Last week, President Trump tweeted that he would restore tariffs on all steel and aluminum that Brazil and Argentina export to the United States. He would do that because, according to his tweet, the two South American countries “have been presiding over a massive devaluation of their currencies”, which is “not good” for American farmers.
He is right. The devaluation of the Brazilian real and the Argentine peso really is a bummer for American farmers. It makes producers in those countries happy with the price received for the products they ship, and that spurs farmer selling. At the same time, prices in U.S. dollars paid by importers don’t necessarily climb – sometimes they even fall, making South American exports more competitive when compared to products shipped by the United States.
A metric ton of Brazilian soybeans priced at $350 FOB Santos, for example, equals to BRL1,050 when the Brazilian real is at BRL3 to the dollar. The same $350 becomes BRL1,400 when a swing to BRL4 occurs. Even with an unchanged price in U.S. dollars, Brazil receives 33 percent more for its soybeans just because of currency devaluation.
Since the beginning of 2019, the Brazilian real lost 7 percent of its value against the U.S. dollar. In late November, it hit a fresh new low at BRL4.27 per dollar. In Argentina, the devaluation reached 62 percent in the same period and now the peso is around ARG58 to the dollar. And why did that happen? Have Brazil and Argentina’s governments devaluated their currencies on purpose, as President Trump suggested with his tweet?

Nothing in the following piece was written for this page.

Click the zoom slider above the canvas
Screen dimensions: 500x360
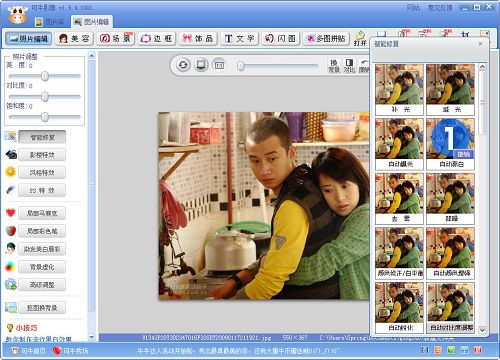(x=277, y=66)
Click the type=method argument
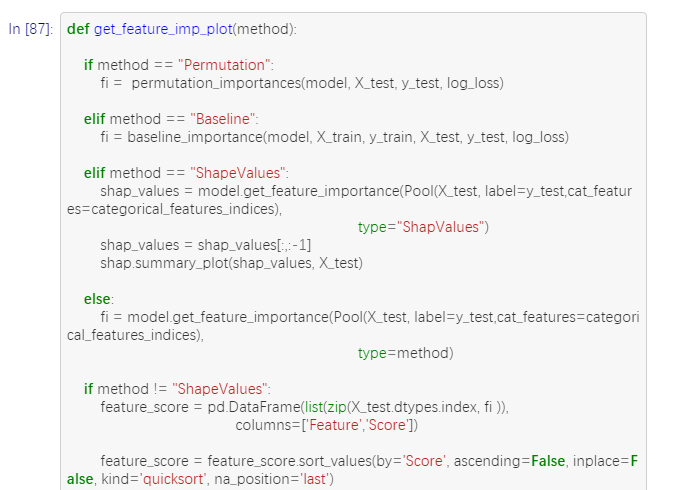 [406, 353]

In this particular case, Mr. Trump is wrong. Neither Brazil nor Argentina has done anything to artificially weaken their currencies. We are not that competent. But thank you anyway for overestimating us, sir.
In Argentina, a serious economic crisis and a political swing that resulted in the election of center-leftist Alberto Fernandez to the presidency of the country, after four years of conservative incumbent Mauricio Macri, are the main reasons behind the massive devaluation seen in 2019, since foreign investors believe that Fernandez will not be able (or will not be willing) to conduct any kind of market-friendly reforms to the economy.

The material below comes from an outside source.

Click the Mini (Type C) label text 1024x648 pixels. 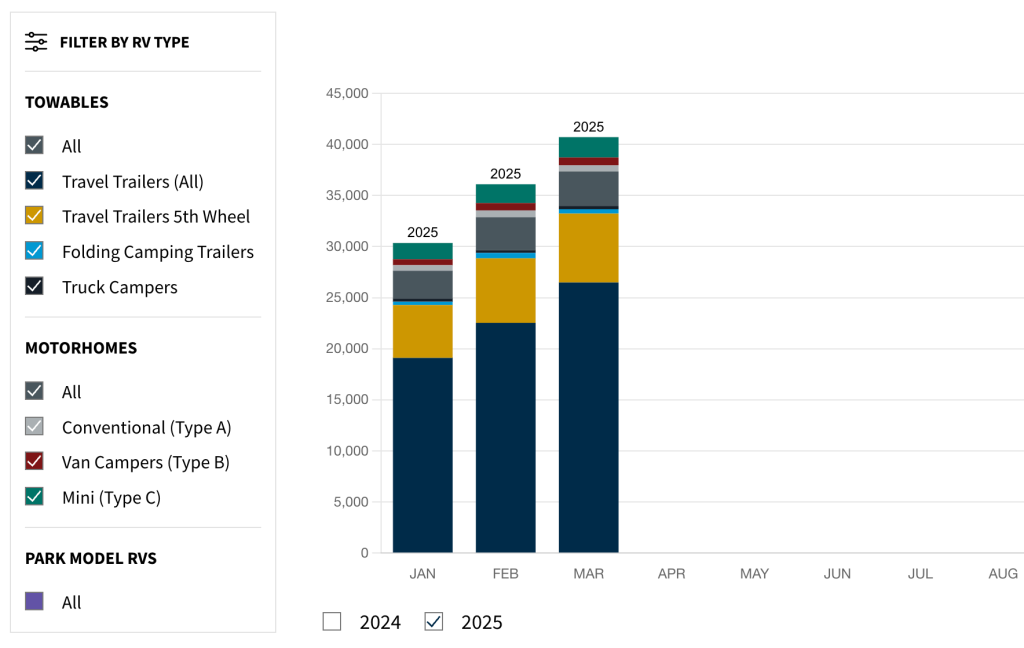tap(111, 497)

And what about Brazil? After the election in late 2018 of President Jair Bolsonaro, recently described by The Wall Street Journal as a “rainmaker” for the economy, odds were that the Brazilian real would get stronger. This year, however, a series of factors that include lower interest rates (to stimulate business and create jobs), an overall strength of the U.S. dollar against other currencies such as the euro, the effects of the trade war between the United States and China, the economic crisis in Argentina and political unrest in some other South American countries, contributed to the devaluation of the Brazilian real.
The weaker real has helped Brazilian agricultural exports. But the country’s exports are in good shape this year mainly because of the trade war (which makes China buy more Brazilian soybeans) and the fear that the United States would have a crop failure after a way too rainy planting season – which made traditional importers such as Japan, Korea and Vietnam buy Brazilian corn.
Brazil is not likely to retaliate the United States if President Trump really goes ahead with the threat of raising tariffs on steel and aluminum exported by Brazil. That would be a setback for the sector, since the United States is the main destination of Brazilian steel. But targeting the metal sector would not have any effect on Brazilian agricultural exports and would not have any compensatory effects for the American farmer. What farmers in the United States, Brazil and Argentina need is a healthy trade environment that allows them to export their products as fair competitors and, above all, as allies in the mission of feeding the world.